MUSEU DO TESOURO DE ARTE SACRA – Em 1997, a igreja foi completamente restaurada, e um museu foi instalado na torre sineira. O Museu do Tesouro de Arte Sacra alberga cerca de trezentos artefactos religiosos, incluindo pinturas, esculturas e objectos litúrgicos, destacando-se como um complemento essencial à experiência histórica e cultural oferecida pelo local. Entre os itens mais notáveis estão crucifixos de marfim, cálices de prata e vestes litúrgicas ricamente bordadas, que ilustram a herança católica em Macau.
A igreja de São Domingos também é exemplo da maneira como a população chinesa de Macau interagiu com os símbolos religiosos ocidentais. Apesar de ser uma construção originalmente cristã, o espaço foi interpretado localmente como um “pagode” ou templo, devido à sua arquitectura inicial em madeira, conectando-a aos conceitos familiares de espiritualidade e culto chineses. Este cruzamento cultural possibilitou que a igreja se tornasse num espaço de diálogo religioso e social, destacando Macau como um ponto de encontro entre o Oriente e o Ocidente.

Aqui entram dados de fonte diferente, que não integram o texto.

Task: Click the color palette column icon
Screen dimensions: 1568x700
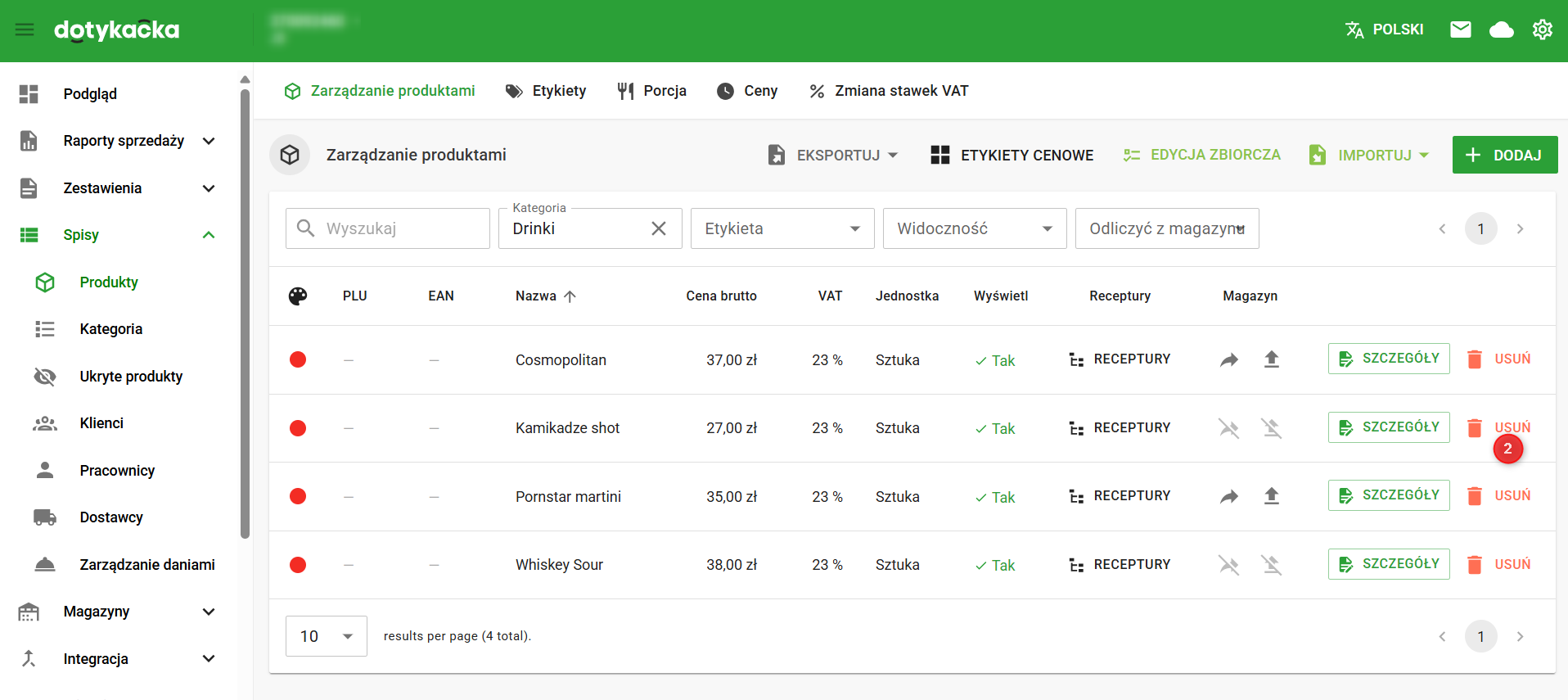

A presença da igreja em eventos comunitários, como a Procissão de Nossa Senhora de Fátima, reforçou também a sua significância entre os residentes chineses, que adoptaram algumas práticas e celebrações católicas como parte da vida cultural e espiritual da cidade.
A igreja permanece como um símbolo da rica história religiosa, cultural e arquitectónica de Macau. A sua presença imponente e plena de simbolismo continua a atrair visitantes e fiéis, sendo um património vivo que conecta o passado ao presente. Elegante e majestosa, esta igreja é um verdadeiro marco do legado barroco no território macaense, evidenciando a fusão entre a influência europeia e as características locais. A sua contribuição para a história, a arte e a espiritualidade de Macau é inegável, tornando-a um dos destinos mais icónicos e procurados da Cidade do Nome de Deus na China.